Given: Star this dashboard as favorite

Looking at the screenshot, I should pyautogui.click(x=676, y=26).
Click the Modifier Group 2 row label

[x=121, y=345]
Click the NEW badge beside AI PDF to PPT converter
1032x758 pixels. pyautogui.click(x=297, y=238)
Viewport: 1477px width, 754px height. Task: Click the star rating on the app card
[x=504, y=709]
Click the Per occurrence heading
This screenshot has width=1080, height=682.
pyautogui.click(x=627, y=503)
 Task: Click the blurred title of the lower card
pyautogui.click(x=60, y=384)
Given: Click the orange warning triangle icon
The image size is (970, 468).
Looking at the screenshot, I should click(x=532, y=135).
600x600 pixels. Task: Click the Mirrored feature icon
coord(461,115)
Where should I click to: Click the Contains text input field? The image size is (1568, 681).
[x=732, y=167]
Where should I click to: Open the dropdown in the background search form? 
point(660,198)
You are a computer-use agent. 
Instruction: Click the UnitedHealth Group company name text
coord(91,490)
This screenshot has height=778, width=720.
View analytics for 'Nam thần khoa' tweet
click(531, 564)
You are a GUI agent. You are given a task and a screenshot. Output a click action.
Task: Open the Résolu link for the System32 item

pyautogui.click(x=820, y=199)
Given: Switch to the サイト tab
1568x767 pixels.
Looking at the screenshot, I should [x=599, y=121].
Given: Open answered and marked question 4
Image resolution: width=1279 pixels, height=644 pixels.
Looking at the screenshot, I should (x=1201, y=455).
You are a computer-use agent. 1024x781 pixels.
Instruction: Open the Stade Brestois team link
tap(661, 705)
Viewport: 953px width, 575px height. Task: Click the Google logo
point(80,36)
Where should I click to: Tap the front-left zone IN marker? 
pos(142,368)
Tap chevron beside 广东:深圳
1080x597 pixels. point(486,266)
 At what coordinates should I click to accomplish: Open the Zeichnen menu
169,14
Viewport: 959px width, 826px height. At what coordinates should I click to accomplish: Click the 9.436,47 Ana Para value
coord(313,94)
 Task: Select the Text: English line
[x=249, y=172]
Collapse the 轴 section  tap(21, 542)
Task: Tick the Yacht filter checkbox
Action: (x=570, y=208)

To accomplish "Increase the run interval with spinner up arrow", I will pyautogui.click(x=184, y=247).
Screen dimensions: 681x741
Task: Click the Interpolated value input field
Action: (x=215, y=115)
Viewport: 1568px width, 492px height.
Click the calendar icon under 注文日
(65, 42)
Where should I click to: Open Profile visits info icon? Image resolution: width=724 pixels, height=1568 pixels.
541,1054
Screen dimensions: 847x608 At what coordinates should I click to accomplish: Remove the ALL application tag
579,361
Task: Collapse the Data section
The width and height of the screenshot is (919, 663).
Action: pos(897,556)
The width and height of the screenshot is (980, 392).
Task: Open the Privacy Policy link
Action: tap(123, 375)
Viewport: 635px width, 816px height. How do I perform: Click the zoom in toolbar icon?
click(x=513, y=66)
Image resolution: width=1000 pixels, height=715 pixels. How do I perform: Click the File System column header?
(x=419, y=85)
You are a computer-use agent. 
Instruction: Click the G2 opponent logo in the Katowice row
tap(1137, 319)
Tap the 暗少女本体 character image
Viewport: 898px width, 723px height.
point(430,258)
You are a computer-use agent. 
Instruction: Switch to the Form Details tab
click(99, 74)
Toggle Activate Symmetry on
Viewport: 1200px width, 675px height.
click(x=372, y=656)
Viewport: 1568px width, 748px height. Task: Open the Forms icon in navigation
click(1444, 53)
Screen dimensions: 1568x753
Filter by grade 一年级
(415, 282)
# # #
All entries above are to be copied exactly, with none left out.

Given: Star this dashboard as favorite

Looking at the screenshot, I should pyautogui.click(x=676, y=26).
Click the Modifier Group 2 row label

[x=121, y=345]
Click the NEW badge beside AI PDF to PPT converter
1032x758 pixels. pyautogui.click(x=297, y=238)
Viewport: 1477px width, 754px height. Task: Click the star rating on the app card
[x=504, y=709]
Click the Per occurrence heading
This screenshot has width=1080, height=682.
pyautogui.click(x=627, y=503)
 Task: Click the blurred title of the lower card
pyautogui.click(x=60, y=384)
Given: Click the orange warning triangle icon
The image size is (970, 468).
Looking at the screenshot, I should click(x=532, y=135).
600x600 pixels. Task: Click the Mirrored feature icon
coord(461,115)
Where should I click to: Click the Contains text input field? The image size is (1568, 681).
[x=732, y=167]
Where should I click to: Open the dropdown in the background search form? 
point(660,198)
You are a computer-use agent. 
Instruction: Click the UnitedHealth Group company name text
coord(91,490)
This screenshot has height=778, width=720.
View analytics for 'Nam thần khoa' tweet
click(531, 564)
You are a GUI agent. You are given a task and a screenshot. Output a click action.
Task: Open the Résolu link for the System32 item

pyautogui.click(x=820, y=199)
Given: Switch to the サイト tab
1568x767 pixels.
Looking at the screenshot, I should [x=599, y=121].
Given: Open answered and marked question 4
Image resolution: width=1279 pixels, height=644 pixels.
Looking at the screenshot, I should (x=1201, y=455).
You are a computer-use agent. 1024x781 pixels.
Instruction: Open the Stade Brestois team link
tap(661, 705)
Viewport: 953px width, 575px height. Task: Click the Google logo
point(80,36)
Where should I click to: Tap the front-left zone IN marker? 
pos(142,368)
Tap chevron beside 广东:深圳
1080x597 pixels. point(486,266)
 At what coordinates should I click to accomplish: Open the Zeichnen menu
169,14
Viewport: 959px width, 826px height. At what coordinates should I click to accomplish: Click the 9.436,47 Ana Para value
coord(313,94)
 Task: Select the Text: English line
[x=249, y=172]
Collapse the 轴 section  tap(21, 542)
Task: Tick the Yacht filter checkbox
Action: (x=570, y=208)

To accomplish "Increase the run interval with spinner up arrow", I will pyautogui.click(x=184, y=247).
Screen dimensions: 681x741
Task: Click the Interpolated value input field
Action: (x=215, y=115)
Viewport: 1568px width, 492px height.
Click the calendar icon under 注文日
(65, 42)
Where should I click to: Open Profile visits info icon? Image resolution: width=724 pixels, height=1568 pixels.
541,1054
Screen dimensions: 847x608 At what coordinates should I click to accomplish: Remove the ALL application tag
579,361
Task: Collapse the Data section
The width and height of the screenshot is (919, 663).
Action: pos(897,556)
The width and height of the screenshot is (980, 392).
Task: Open the Privacy Policy link
Action: tap(123, 375)
Viewport: 635px width, 816px height. How do I perform: Click the zoom in toolbar icon?
click(x=513, y=66)
Image resolution: width=1000 pixels, height=715 pixels. How do I perform: Click the File System column header?
(x=419, y=85)
You are a computer-use agent. 
Instruction: Click the G2 opponent logo in the Katowice row
tap(1137, 319)
Tap the 暗少女本体 character image
Viewport: 898px width, 723px height.
point(430,258)
You are a computer-use agent. 
Instruction: Switch to the Form Details tab
click(99, 74)
Toggle Activate Symmetry on
Viewport: 1200px width, 675px height.
click(x=372, y=656)
Viewport: 1568px width, 748px height. Task: Open the Forms icon in navigation
click(1444, 53)
Screen dimensions: 1568x753
Filter by grade 一年级
(415, 282)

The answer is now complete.